Monitoring and Expectations
The primary tool for tracking catch-up growth is the growth chart. Pediatricians monitor height and weight over time, typically at intervals of 2 to 6 months depending on the child’s age and the severity of the growth concern. The goal is for the child to return to their original growth percentile, assuming they were in good nutritional status before the setback.
For babies born small for gestational age who don’t catch up on their own, a bone age X-ray of the hand and wrist can help assess remaining growth potential, and blood tests may check for underlying conditions affecting growth. Growth hormone therapy is occasionally considered for children born small whose height remains significantly below normal (more than 2 standard deviations below average) between ages 2 and 4. But most small-for-gestational-age babies grow well without any special intervention.
Metabolic Risks of Rapid Weight Gain
While catch-up in height is generally beneficial, rapid catch-up in weight, particularly when it outpaces height recovery, carries health risks. Babies born at low birth weight who then gain weight very quickly in early childhood face increased risk for obesity, type 2 diabetes, hypertension, and coronary heart disease in adulthood. The concern is especially pronounced when poor prenatal growth is followed by excessive postnatal weight gain.
The underlying mechanism involves changes to metabolic and hormonal systems during fetal life. Restricted prenatal growth can alter how the body handles insulin, creating a tendency toward insulin resistance. When rapid weight gain follows, this metabolic mismatch becomes problematic. One study of post-institutionalized adolescents found that those on accelerated weight gain trajectories showed elevated markers of inflammation and blood sugar dysregulation at age 16 compared to those who gained weight more gradually. Overweight in adolescence tends to persist into adulthood, projecting forward into chronic metabolic and cardiovascular problems.

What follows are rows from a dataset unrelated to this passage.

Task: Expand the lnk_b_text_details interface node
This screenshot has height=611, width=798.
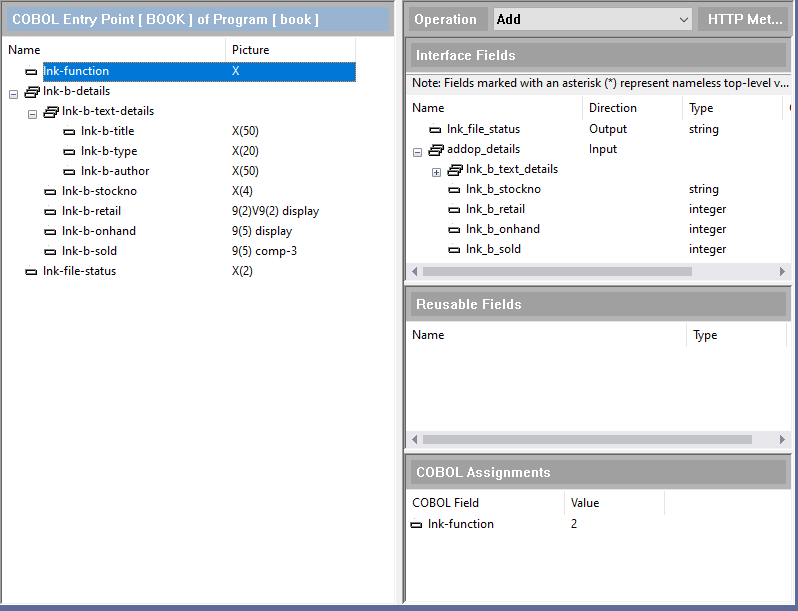Action: pyautogui.click(x=436, y=172)
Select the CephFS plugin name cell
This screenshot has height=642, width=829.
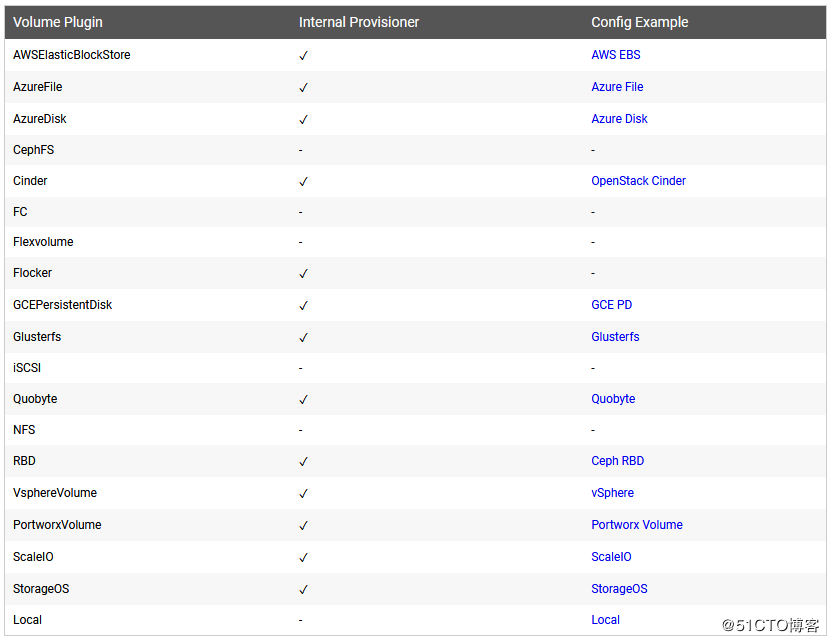click(x=35, y=150)
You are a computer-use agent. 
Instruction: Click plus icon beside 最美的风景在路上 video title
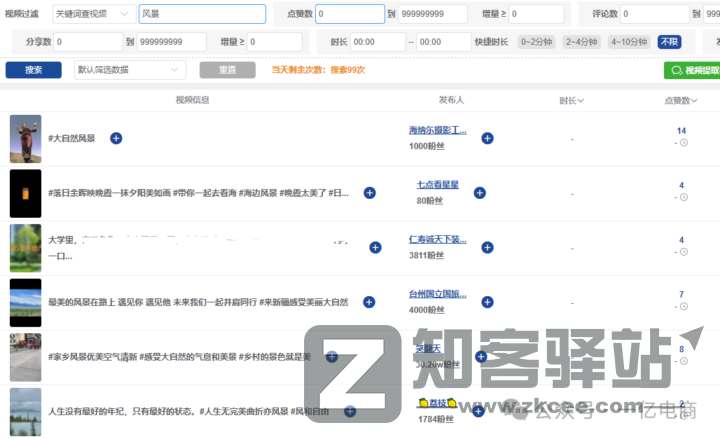point(369,302)
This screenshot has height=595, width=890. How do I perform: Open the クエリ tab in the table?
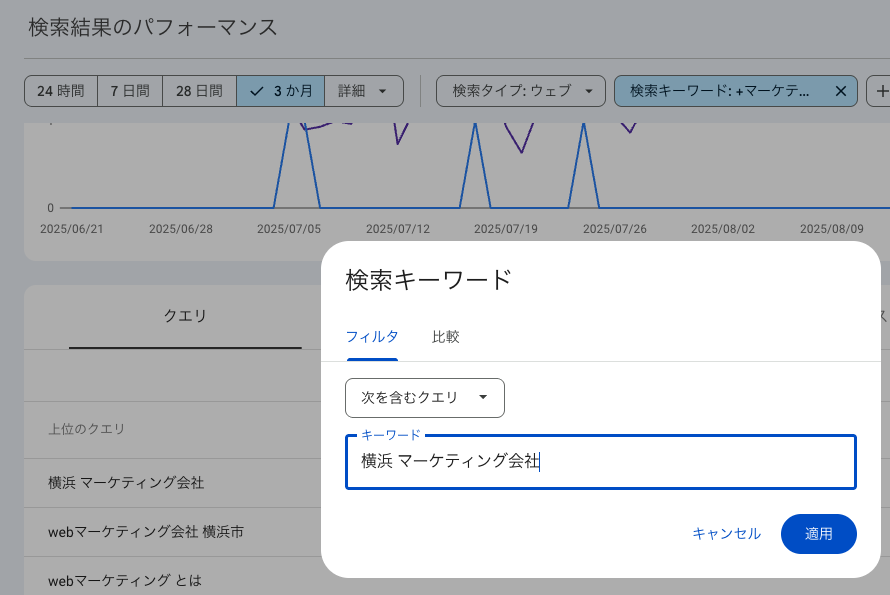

This distinction between height catch-up and weight catch-up is important. The ideal pattern is for a child to regain their expected height without excessive fat accumulation. Nutrition during the recovery period matters: adequate calories and protein support linear growth, but overfeeding, especially with calorie-dense, nutrient-poor foods, can tip the balance toward unhealthy weight gain with long-term consequences.